====== The data ======

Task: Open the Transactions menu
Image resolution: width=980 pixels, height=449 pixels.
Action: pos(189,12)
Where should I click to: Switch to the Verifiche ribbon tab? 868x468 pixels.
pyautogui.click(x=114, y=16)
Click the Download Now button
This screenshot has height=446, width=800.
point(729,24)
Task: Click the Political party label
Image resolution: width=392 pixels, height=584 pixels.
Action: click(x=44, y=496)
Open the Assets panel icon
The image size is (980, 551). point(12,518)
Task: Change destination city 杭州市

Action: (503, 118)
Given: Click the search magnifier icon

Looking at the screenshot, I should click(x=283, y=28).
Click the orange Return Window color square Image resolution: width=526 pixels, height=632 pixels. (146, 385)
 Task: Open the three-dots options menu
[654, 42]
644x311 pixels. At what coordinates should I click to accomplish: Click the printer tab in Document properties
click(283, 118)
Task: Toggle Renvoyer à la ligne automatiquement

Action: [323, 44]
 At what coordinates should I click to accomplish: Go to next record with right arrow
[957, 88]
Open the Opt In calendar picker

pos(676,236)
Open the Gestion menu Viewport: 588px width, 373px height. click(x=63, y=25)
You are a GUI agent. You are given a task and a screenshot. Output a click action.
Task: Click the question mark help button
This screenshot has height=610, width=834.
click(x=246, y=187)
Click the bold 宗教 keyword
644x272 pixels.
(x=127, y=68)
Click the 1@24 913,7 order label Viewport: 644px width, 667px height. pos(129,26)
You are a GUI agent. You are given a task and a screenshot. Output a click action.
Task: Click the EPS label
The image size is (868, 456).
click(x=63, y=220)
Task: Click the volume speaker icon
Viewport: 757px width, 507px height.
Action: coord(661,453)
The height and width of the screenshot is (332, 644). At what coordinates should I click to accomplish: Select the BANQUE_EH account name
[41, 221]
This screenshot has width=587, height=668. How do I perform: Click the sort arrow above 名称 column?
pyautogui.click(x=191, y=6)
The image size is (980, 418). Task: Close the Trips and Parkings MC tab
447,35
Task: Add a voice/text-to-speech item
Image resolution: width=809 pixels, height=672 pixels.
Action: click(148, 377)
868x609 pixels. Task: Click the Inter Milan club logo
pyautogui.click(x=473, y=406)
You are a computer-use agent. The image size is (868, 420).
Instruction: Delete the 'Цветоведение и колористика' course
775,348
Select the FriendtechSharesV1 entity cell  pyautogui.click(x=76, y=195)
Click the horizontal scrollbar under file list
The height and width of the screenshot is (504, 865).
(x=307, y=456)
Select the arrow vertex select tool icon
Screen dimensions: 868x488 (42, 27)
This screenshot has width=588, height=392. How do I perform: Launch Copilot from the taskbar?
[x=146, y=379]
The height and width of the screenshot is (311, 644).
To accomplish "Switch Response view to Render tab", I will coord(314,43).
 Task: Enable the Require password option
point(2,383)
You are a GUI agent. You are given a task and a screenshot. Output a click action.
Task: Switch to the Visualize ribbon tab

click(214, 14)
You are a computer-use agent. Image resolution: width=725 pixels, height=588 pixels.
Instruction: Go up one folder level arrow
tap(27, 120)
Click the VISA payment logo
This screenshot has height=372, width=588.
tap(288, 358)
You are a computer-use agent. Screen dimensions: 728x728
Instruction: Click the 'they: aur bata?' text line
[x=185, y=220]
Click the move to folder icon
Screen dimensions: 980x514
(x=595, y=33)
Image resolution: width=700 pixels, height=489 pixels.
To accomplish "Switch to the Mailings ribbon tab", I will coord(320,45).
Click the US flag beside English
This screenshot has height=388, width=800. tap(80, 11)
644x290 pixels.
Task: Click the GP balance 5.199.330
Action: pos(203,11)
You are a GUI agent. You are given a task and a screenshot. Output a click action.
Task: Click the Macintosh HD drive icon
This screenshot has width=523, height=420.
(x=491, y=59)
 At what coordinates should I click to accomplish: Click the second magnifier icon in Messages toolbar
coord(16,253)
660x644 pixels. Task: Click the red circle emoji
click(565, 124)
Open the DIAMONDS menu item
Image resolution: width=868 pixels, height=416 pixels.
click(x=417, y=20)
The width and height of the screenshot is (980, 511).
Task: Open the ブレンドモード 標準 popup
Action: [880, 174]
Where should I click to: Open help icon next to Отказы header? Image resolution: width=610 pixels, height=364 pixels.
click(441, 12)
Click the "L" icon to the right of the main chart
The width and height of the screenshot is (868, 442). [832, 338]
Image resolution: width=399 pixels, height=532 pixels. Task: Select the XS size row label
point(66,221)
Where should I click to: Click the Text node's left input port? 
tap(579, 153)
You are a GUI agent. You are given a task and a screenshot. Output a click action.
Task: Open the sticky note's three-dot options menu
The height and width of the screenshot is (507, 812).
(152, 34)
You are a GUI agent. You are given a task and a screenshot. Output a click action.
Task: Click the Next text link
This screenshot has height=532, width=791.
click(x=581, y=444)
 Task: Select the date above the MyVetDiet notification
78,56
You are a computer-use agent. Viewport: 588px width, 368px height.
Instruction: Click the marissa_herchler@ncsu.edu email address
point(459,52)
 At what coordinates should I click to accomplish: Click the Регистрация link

======

● **What to do**: Reproduce exactly, and with no other material, the lines between those holding "Click the move to folder icon" and "Task: Click the Macintosh HD drive icon", inclusive.

● **Response below**:
Click the move to folder icon
Screen dimensions: 980x514
(x=595, y=33)
Image resolution: width=700 pixels, height=489 pixels.
To accomplish "Switch to the Mailings ribbon tab", I will coord(320,45).
Click the US flag beside English
This screenshot has height=388, width=800. tap(80, 11)
644x290 pixels.
Task: Click the GP balance 5.199.330
Action: pos(203,11)
You are a GUI agent. You are given a task and a screenshot. Output a click action.
Task: Click the Macintosh HD drive icon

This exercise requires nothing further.